そもそも、弘法大師のたどった道ということでは、足摺岬と菅生山は確実であるとしても、足摺岬から延々海岸線を辿る必要はあまりなさそうだ。当時の交通事情から考えて、海路ならともかく山道で土佐・伊予国境を抜けるのは難しそうである。三十九番・四十番と月山・篠山を含めた一帯は、空海ルートとは別で修験道の霊場だったのではないかと考えている。

そして、例の自然歩道「四国のみち」の高知市から国道33号線を北上したところに、「横倉修験の道」というサブルートがある。宮内庁の認める安徳天皇陵墓参考地や、カブト嶽と呼ばれる断崖絶壁があって、まさに修験道の行者が通っていたような道である。そして、ここを経由してさらに北上すると久万高原で、ちょうど大宝寺の前に出るのである。

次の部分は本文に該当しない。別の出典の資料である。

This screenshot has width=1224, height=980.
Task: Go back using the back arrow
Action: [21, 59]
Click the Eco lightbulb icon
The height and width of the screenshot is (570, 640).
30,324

このことから考えると、弘法大師が室戸から足摺まで海岸線を辿った後、そこからいったん高知(当時の中心地は国分寺のあった南国市のあたり)に戻り、そこから菅生山に向かったのではないかと推測される。その傍証として、金剛福寺から延光寺への遍路ルートは複数あり、距離的には打戻りが最も近いのである。弘法大師も来た道を戻ったのかもしれない。

午後3時、ようやく延光寺着。石段を登り山門をくぐると、例の伝説の亀の石像がある。龍宮から銅鐘を背負ってきたと彫ってある。コンクリに彫られている由緒書きは昭和五十四年(三十四年?)のもので、いずれにしてもそれほど古いものではない。

正面に瓦葺の大きな本堂、その左に小振りの大師堂がある。前回区切り打ち以来、久々の読経である。開経偈に続き、般若心経、光明真言を唱え、ご本尊真言、大師ご宝号をそれぞれ三度。もう夕方なのでひと気もあまりなく、静かな中をお参りすることができた。

そして、月山神社ではご朱印がなかったので、これも久々の納経所。納経帳を差し出すと「あら、かわいい手。えくぼができてるわ」と言われてしまう。「もう六十ですから」と返事をする。久々の納経であり、歩き疲れていたこともあり、とっさに気の利いた言葉が返せなかったのは残念である。

宿毛市街からここまで、道端で小休止した他は休まなかったので、しばらく境内でゆっくりする。延光寺を出たのは3時半過ぎ。ということは、もし前日に道の駅ではなくベルリーフ大月まで歩いていたとしたら、午後5時に間に合ったかどうかたいへん微妙なところであった。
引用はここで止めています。